__Document segment__
Dear
Trustee Bolton and Director Spence:
I am
the Co-Chair of the Parents’/School Council at Central Technical School in
Toronto, which as you know is one of the largest high schools in the city with
a student population of over 1900.
Regarding
the current consultations conducted by the TDSB for the K-12 Strategy for the
coming years, there is an issue of very serious concern about which I would
like to offer my comments.
The
so-called social justice aspects of
the curriculum frequently reflect a subjective and highly politicized
interpretation of the word “justice”. As such, the way it is approached needs a
very serious review, and in my opinion a complete overhaul.
There
are inappropriate attempts in the TDSB to integrate so-called social justice
aspects into subjects like Math, where questions such as “Calculate how 5 global social issues could be solved if the US military
budget were applied to them” are posed to children in their mid-teens. The obvious
implication is that military budgets and the military in democratic countries
like the US and Canada somehow detract from the resolution of social problems.
What are not addressed are the catastrophic results that would occur if democracies
did not have the means to protect themselves. Anyone who is familiar with European
history between the World Wars understands the horrendous consequences of
Britain and France’s decision to decommission most of its naval capabilities
after WW1. One can have reasonable debates about such matters, but the clear
purpose of questions of the nature in the example provided is to indoctrinate
to a particular type of thinking. And frankly, the people at OISE (The Ontario
Institute for Studies in Education) who have designed such questions have
nowhere near the knowledge in geo-political affairs or history required to
understand them thoroughly.
That
is reflected further in the way the TDSB teaches about such issues as the
internment of Japanese-Canadians during World War 2. It is right and proper
this be taught. But it is taught in
middle school to students who are not instructed about the causes and history
of the Second World War. Nor, as in innumerable such examples, are they yet provided
with reasonable context, such as the treatment of minorities by Imperial Japan prior
to and during the war. The result is an implication that Canada is and was a particularly
and unusually racist country for its time when that is historically untrue.
In
fact, the TDSB’s providing politicized indoctrination under the guise of social
justice is becoming pervasive through the system. I was at the TDSB Futures
conference earlier this year where Director Spence delivered an address. One of
the keynote speakers was Tim Wise, who blamed the inequities in the education
system on “white privilege.” That fatuous reasoning left absent the fact that
inequities in education in Canada transcend racial divisions and far more often
than not are independent of them. More alarming, Mr. Wise, with the apparent
approbation of the TDSB, said that education needs to focus less on the
individual and more on the collective, including collective racial identities.
This
flouts everything opponents of racism have been fighting for many years. As a
society, we have been working towards achieving a color-blind world that deals
with individuals as such and not as part of separate collectives differentiated
by ‘race’ or ‘color.’
It is
deeply disturbing that, while with the best of motives, the TDSB, has been
working to counter such progress through its use of ill-advised trends put
forward by politicized activists in the education system and in politicized
programs in institutions like OISE.

__What is expected__
Continue the letter on social justice content in the TDSB curriculum, starting right after its final sentence.

__Information shown__
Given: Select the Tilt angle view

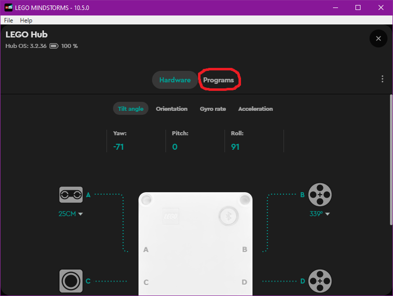Looking at the screenshot, I should (131, 109).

__Result__
These
are but a very few of many examples currently occurring within the TDSB.
These
questions are designed through programs at the Ontario Institute for Studies in
Education, which has programs that specifically advocate for teachers to be
activists against neo-liberalism (i.e.
free-market, liberal democracies) in schools. These same people frequently
advocate for solidarity with Communist Cuba. It should not be necessary to
point out how disturbing it is that our children’s’ curriculum are in many
instances designed by people who advocate against a system that has produced the freest, most prosperous
societies in the world’s history in favor of a repressive, totalitarian society
that imprisons dissenters. Yet because of its recurrence in the TDSB, such
admonitions are regrettably necessary and will be for the foreseeable future.
Honest
people can disagree about ideas and we should always strive for improvement.
People have a right to hold different opinions on how to approach the matters
discussed above. Unfortunately, the term “critical thinking” which is so often
used by TDSB personnel in describing the approach they want to instil actually
means trying to create a “group think” that is critical of our democratic
foundations while promoting ideologies that are antithetical to them.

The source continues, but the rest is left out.